Do you mean the one about the lad who lifted a newborn calf over his head every day? And he kept doing it, and could still lift it when it grew to be a bull. He was the strongest man in the world, you know, and was a five-time Periodonikes, champion of all four of the sporting festivals in a single year.
posted by Joe in Australia at 2:55 PM on November 4, 2014

posted by turbid dahlia at 3:12 PM on November 4, 2014

I used to love watching the World's Strongest Man competitions on TV. I was recently trying to explain the Africa Stone to someone and they thought I was crazy.
posted by Sibrax at 4:07 PM on November 4, 2014 [1 favorite]

"Dickishly handsome pitchbros" is the best description of supplement reps that I've ever seen.

Nice to see some recognition for a very cool and tough sport. In other news, the past few weeks saw the first public coming out of a pro strongman. Like most lifting sports it's long been dominated by a particular strain of blue-collar, macho conservatism, so it's a brave move by Rob and another sign of the sport opening up.
posted by Anonymous at 6:19 PM on November 4, 2014


It's "supplements", massive training, and 15-20,000 calories a day.
posted by anti social order at 6:20 PM on November 4, 2014

Turns out Andrew Palmer (the strongman in question) is a software engineer during the day.

I dunno what it is about software engineers and lifting, but it's definitely a thing. I'm a software engineer, and a former powerlifter. Back when I was lifting regularly, I'd say my gym was ~30% programmers. I've met tons of powerlifters at work. It's crazy.

I wonder if it has anything to do with the sport's focus on stats and numbers? But that's a total guess.
posted by Itaxpica at 10:26 PM on November 4, 2014 [1 favorite]

Sorry to be picky, but surely for an "amateur" to receive prize money means he's no longer an amateur? That's my understanding of the word.
posted by Boggins at 6:22 AM on November 5, 2014

I think the definition of amateur, or at least this author's usage, has shifted from does not accept any remuneration for competing to does not compete as a primary source of income.
posted by thecjm at 7:12 AM on November 5, 2014

Generally the word "amateur" in strength or physique sports like strongman and bodybuilding tend to indicate someone who doesn't have a pro card in a given recognized federation for a sport. "Pro" powerlifters kind of sort of exist - I think in that sport the word would generally be reserved for athletes who are paid to attend/compete in meets, as opposed to paying to compete. I'm not knowledgeable enough to answer for that sport authoritatively.

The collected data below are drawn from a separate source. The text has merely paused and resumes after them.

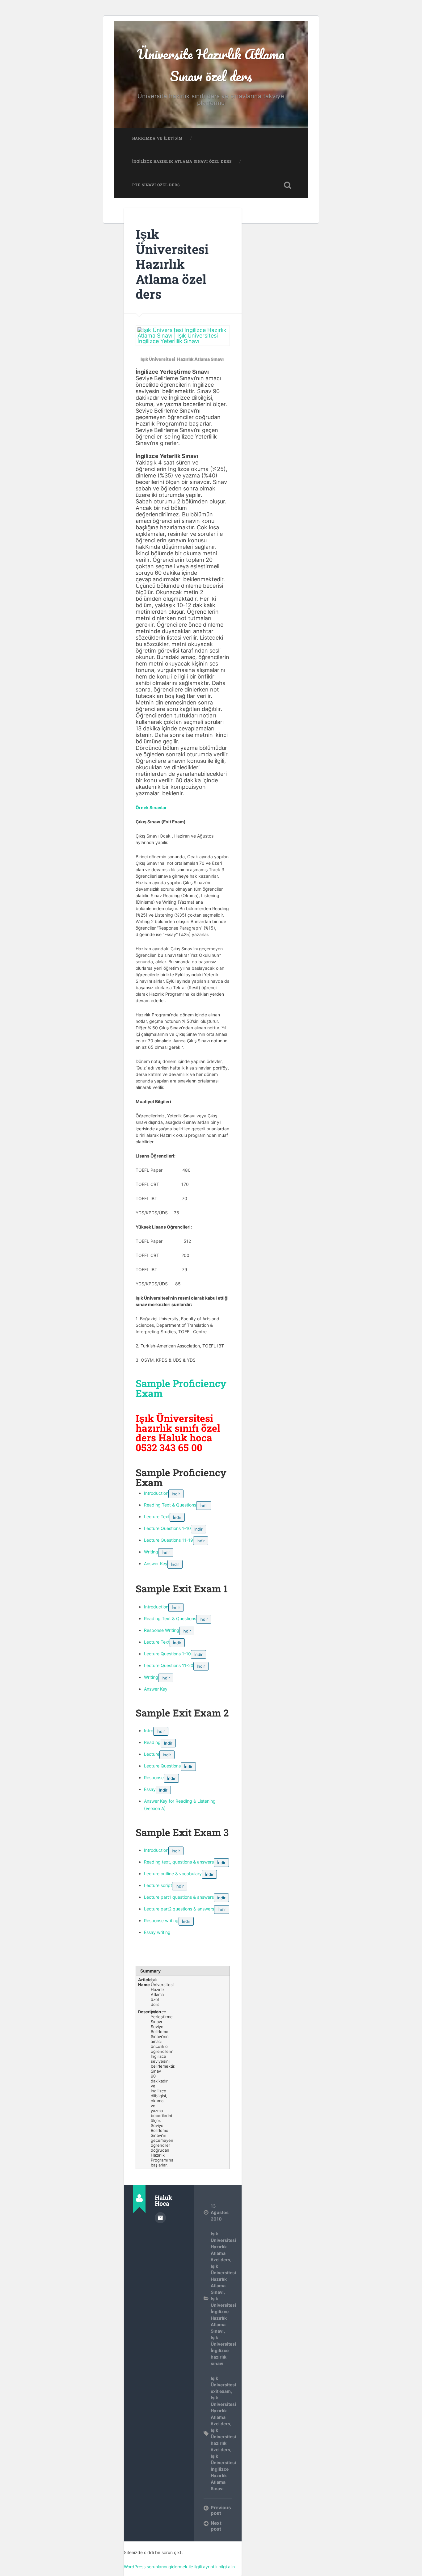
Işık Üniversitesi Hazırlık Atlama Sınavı (223, 2279)
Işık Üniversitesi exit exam (223, 2385)
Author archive (160, 2217)
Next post (216, 2526)
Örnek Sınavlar (151, 807)
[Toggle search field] (287, 185)
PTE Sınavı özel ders (156, 185)
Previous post (221, 2510)
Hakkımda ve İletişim (157, 138)
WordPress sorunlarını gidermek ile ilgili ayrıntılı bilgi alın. (180, 2566)
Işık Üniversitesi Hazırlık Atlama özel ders (172, 264)
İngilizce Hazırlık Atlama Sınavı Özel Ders (182, 161)
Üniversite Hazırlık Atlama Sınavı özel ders (211, 65)
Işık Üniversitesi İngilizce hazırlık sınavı (223, 2350)
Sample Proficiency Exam (181, 1388)
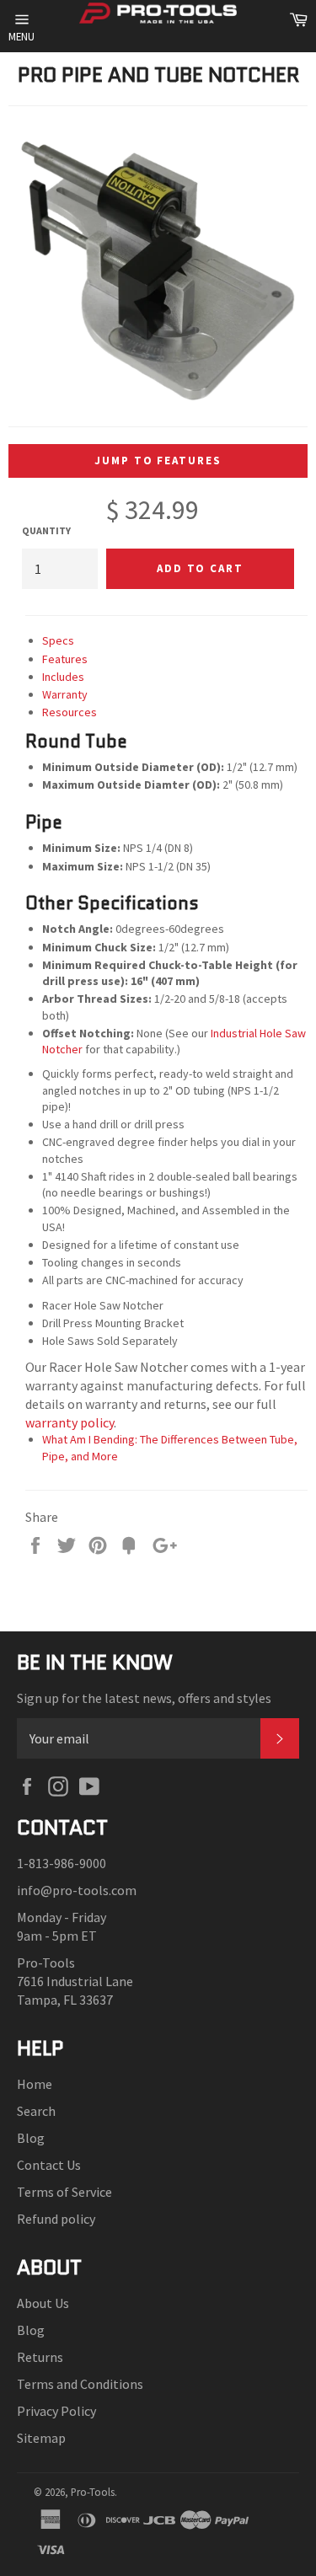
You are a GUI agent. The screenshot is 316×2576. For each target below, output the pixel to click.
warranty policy (69, 1422)
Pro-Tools (93, 2491)
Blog (31, 2137)
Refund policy (56, 2218)
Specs (58, 640)
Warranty (65, 694)
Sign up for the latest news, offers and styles (144, 1698)
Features (65, 659)
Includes (63, 676)
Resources (69, 712)
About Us (43, 2303)
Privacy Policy (56, 2410)
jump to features (158, 460)
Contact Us (49, 2164)
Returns (40, 2356)
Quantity (46, 530)
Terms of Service (64, 2191)
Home (34, 2083)
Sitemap (41, 2437)
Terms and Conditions (80, 2383)
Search (36, 2110)
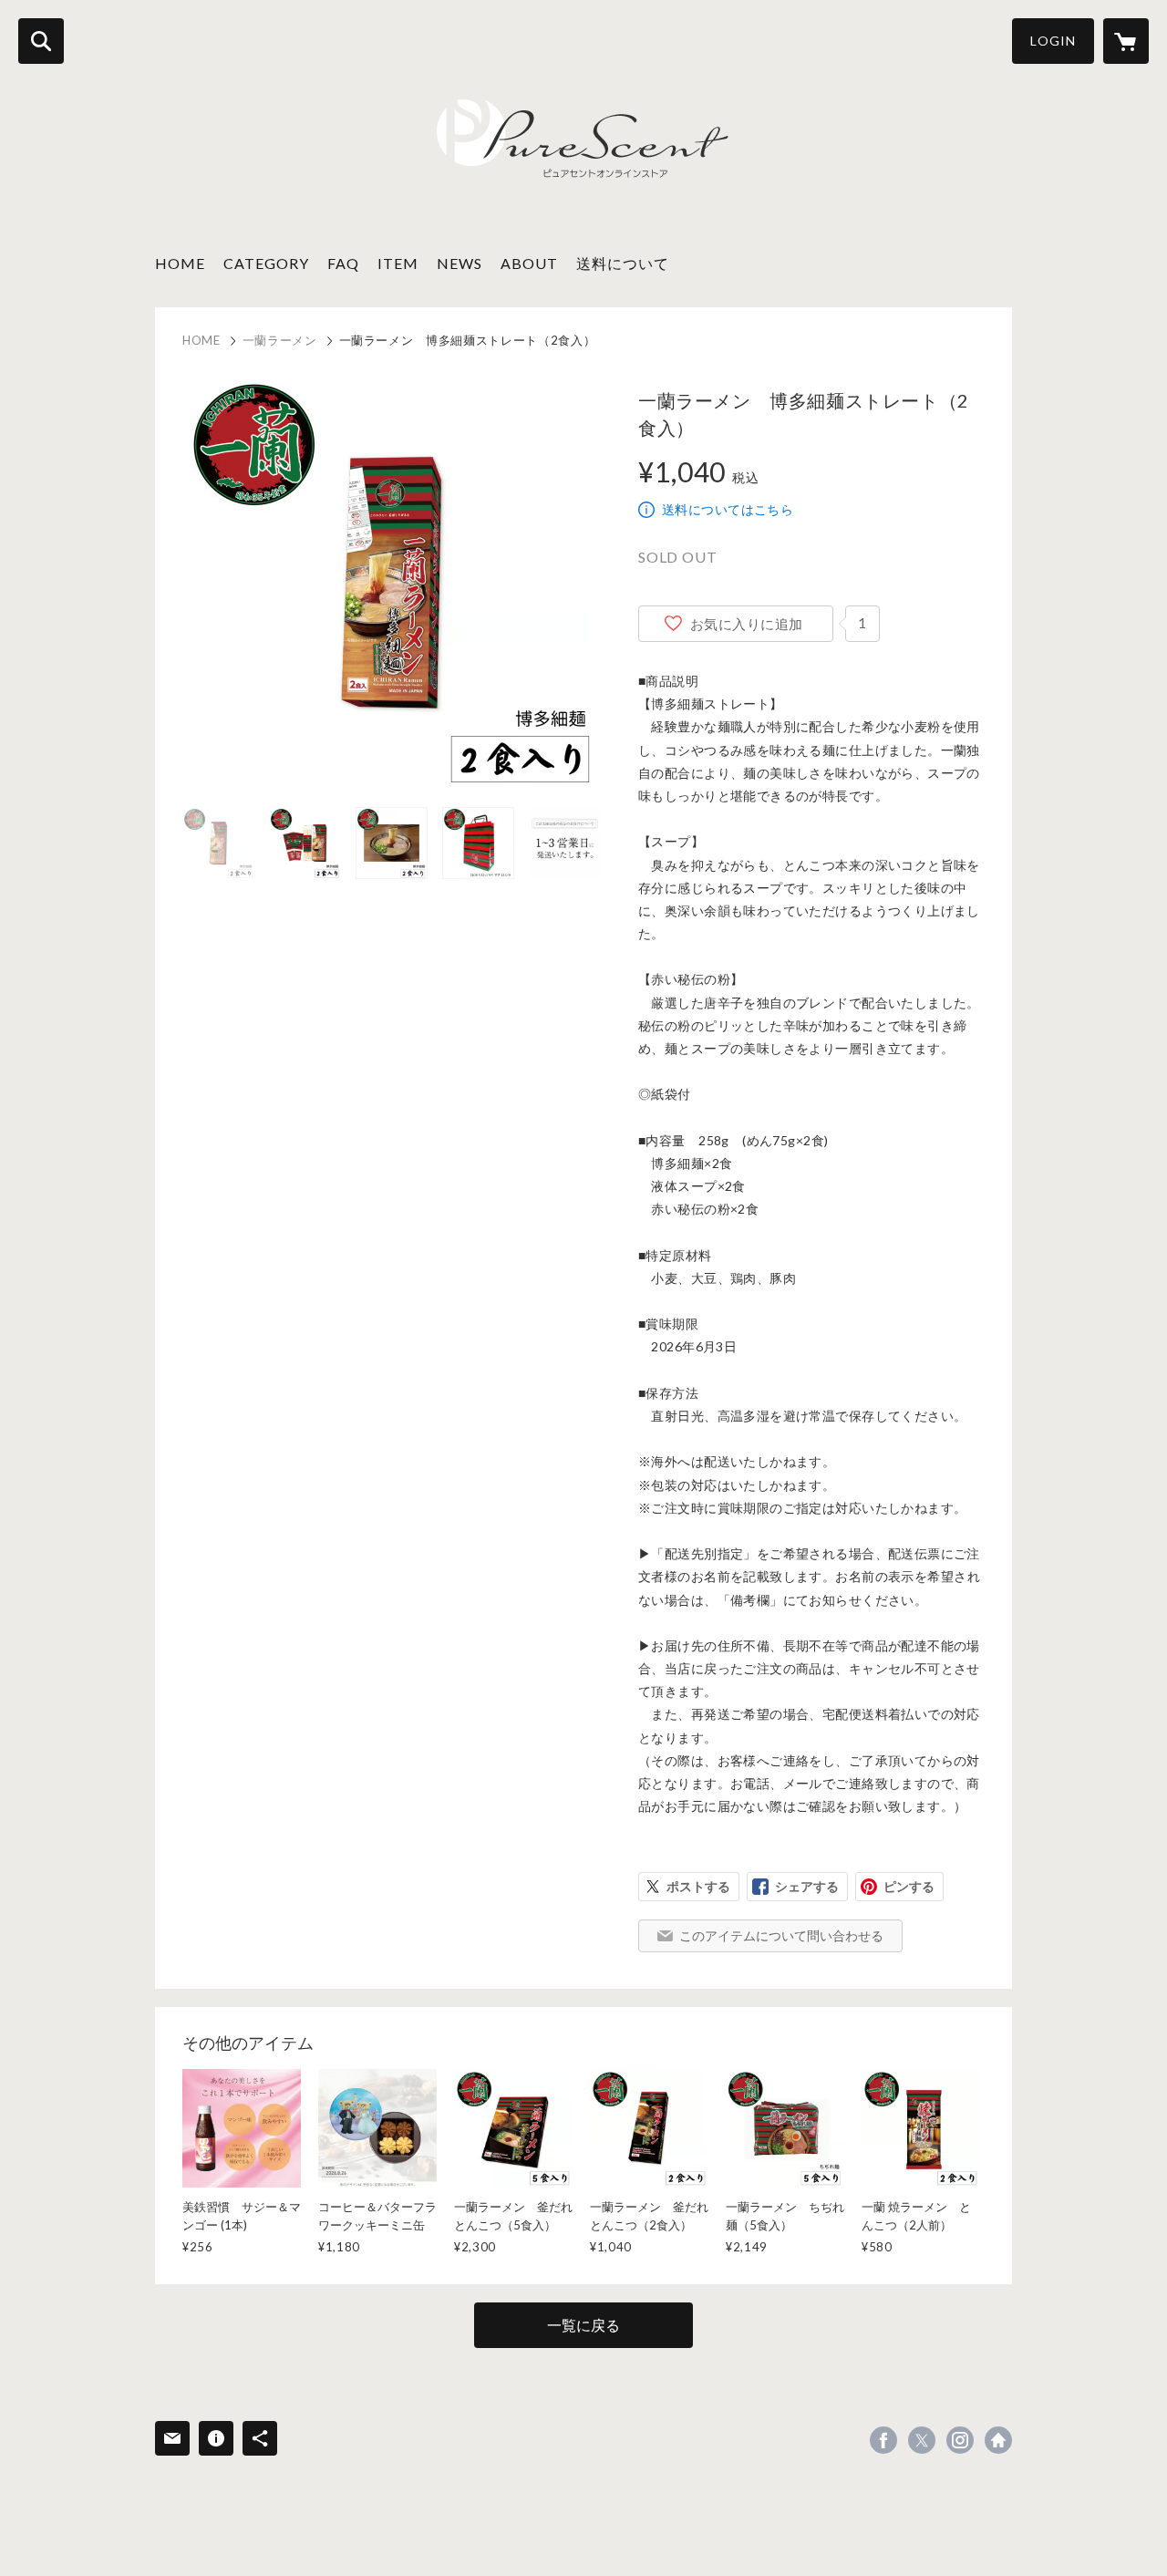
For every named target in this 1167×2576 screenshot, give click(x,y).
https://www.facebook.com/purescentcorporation (883, 2440)
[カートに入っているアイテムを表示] (1126, 41)
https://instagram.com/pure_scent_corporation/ (960, 2440)
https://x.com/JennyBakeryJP (921, 2440)
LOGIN (1053, 40)
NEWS (459, 263)
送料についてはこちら (727, 509)
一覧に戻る (583, 2324)
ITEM (397, 263)
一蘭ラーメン (280, 340)
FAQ (343, 263)
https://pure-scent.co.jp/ (998, 2440)
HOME (180, 263)
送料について (622, 263)
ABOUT (529, 263)
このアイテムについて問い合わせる (781, 1935)
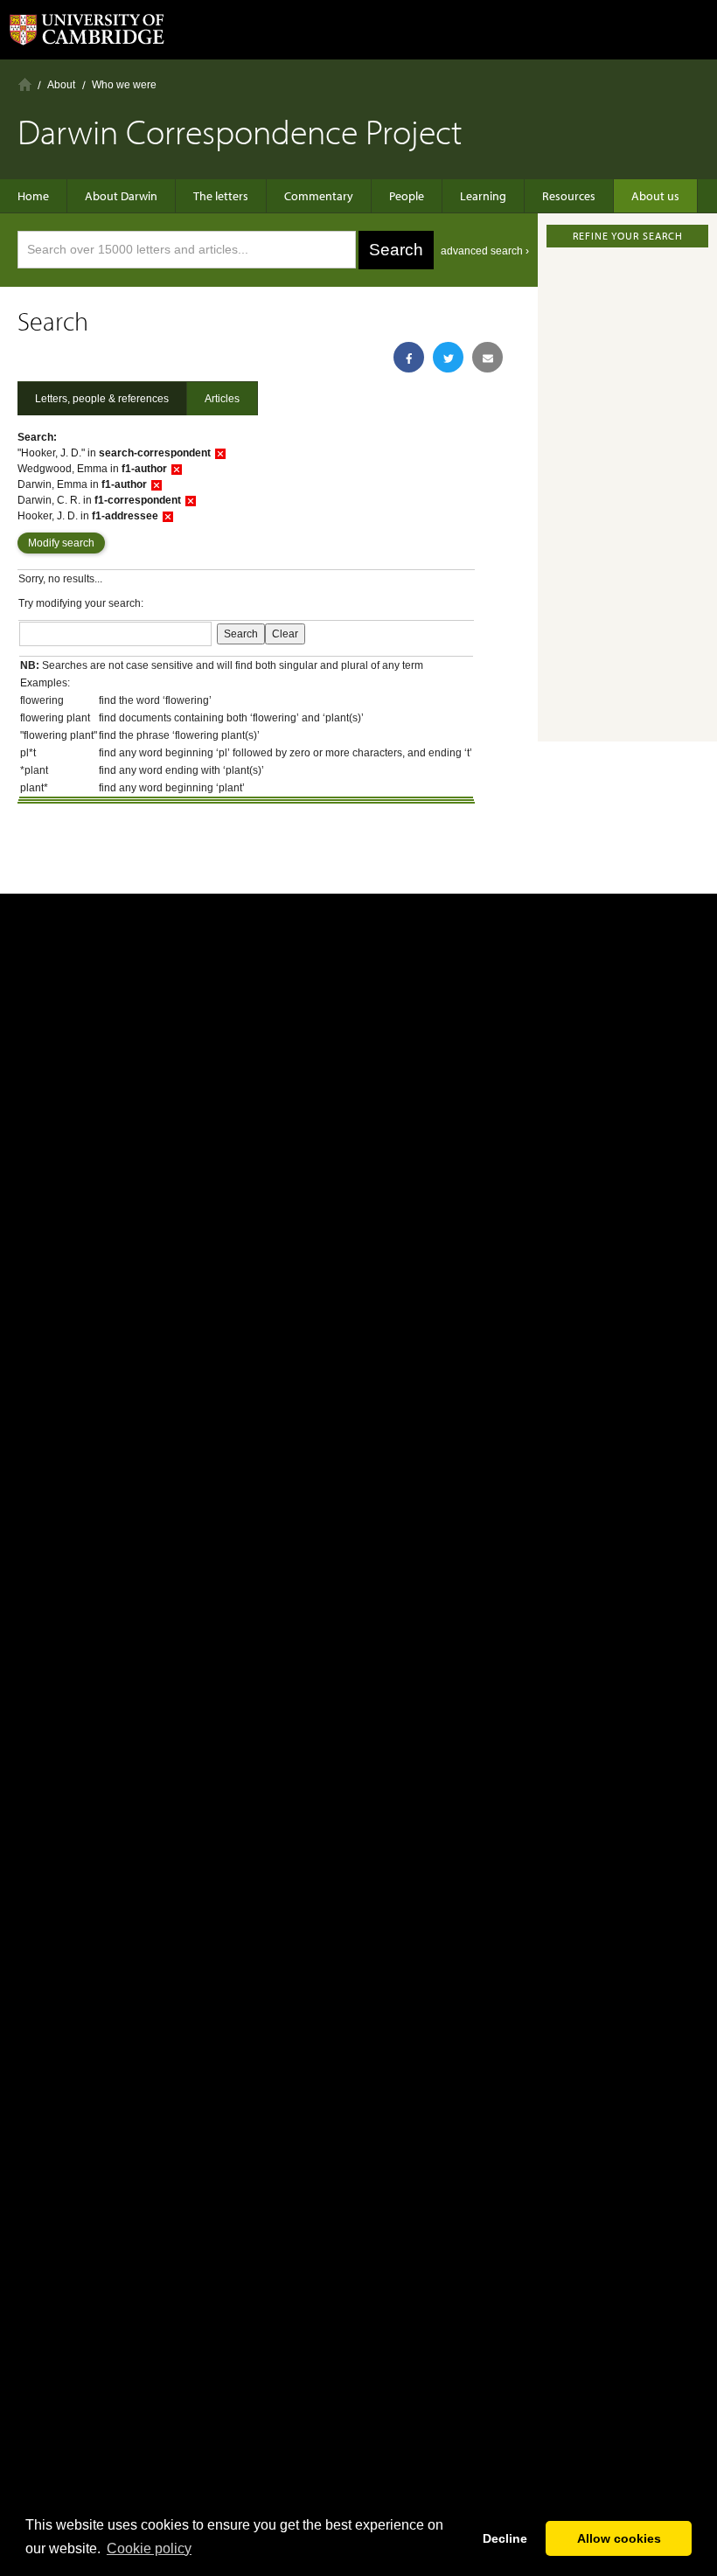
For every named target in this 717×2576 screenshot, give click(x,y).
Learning (483, 196)
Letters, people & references (102, 399)
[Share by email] (487, 357)
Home (24, 84)
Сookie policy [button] (149, 2548)
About (61, 85)
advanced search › (485, 251)
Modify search (61, 543)
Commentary (318, 196)
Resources (568, 196)
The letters (220, 196)
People (406, 196)
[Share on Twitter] (448, 357)
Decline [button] (505, 2538)
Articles (222, 399)
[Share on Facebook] (408, 357)
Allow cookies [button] (619, 2538)
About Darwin (121, 196)
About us (655, 196)
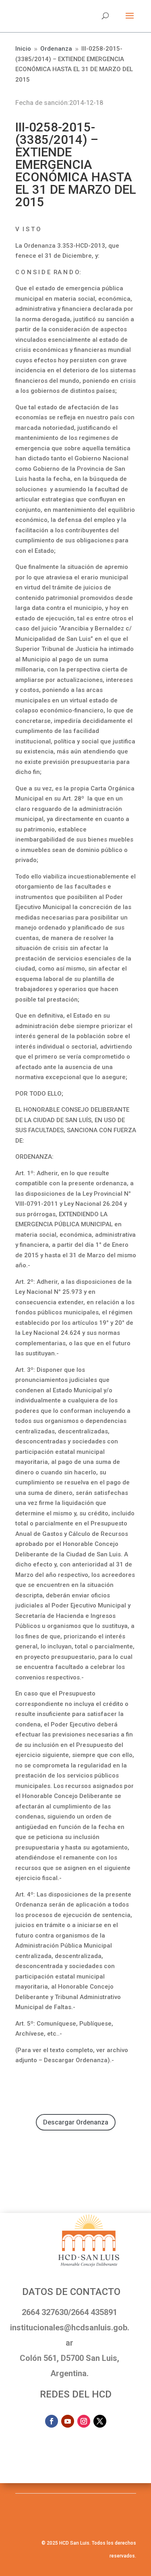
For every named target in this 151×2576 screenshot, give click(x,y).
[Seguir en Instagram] (83, 2421)
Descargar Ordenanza (75, 2122)
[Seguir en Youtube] (67, 2421)
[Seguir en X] (99, 2421)
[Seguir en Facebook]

Interesting article. It's not quite a gawking "hey look at these freaks" sort of thing like the VICE video about Iceland, but also not really pitched at a niche audience ("weekly strongman report"). It definitely touches on a few of the usual outsider-experience tropes that you see in writing about strength sports.

But it makes me wonder if the place for something like this really exists anymore: is Grantland a mainstream publication? It's not like an SI piece or ESPN bit where they go "CHECK OUT THESE FREAKS." If I want to hear about Robert Oberst's diet and training, I can check out his appearance on Mark Bell's Powercast (Mark Bell is the older brother of filmmaker Chris Bell who did the excellent steroid/PED documentary Bigger Stronger Faster. The Powercast is an amazing source of amazing disgusting poop stories, if you're into that). If I want to learn more about Brian Shaw, I can check out his series of visits to Canadian spine guru Stuart McGill to figure out how to get more mileage out of his jacked-up back.

Still, the allure of giant men consuming huge amounts of food and lifting large things is constant. Always nice when someone shows up with decent camera and lenses for it, though.
posted by faceattack at 11:41 AM on November 5, 2014

That Oberst video is AMAZING!!!!

I love how even his voice sounds fat. So awesome.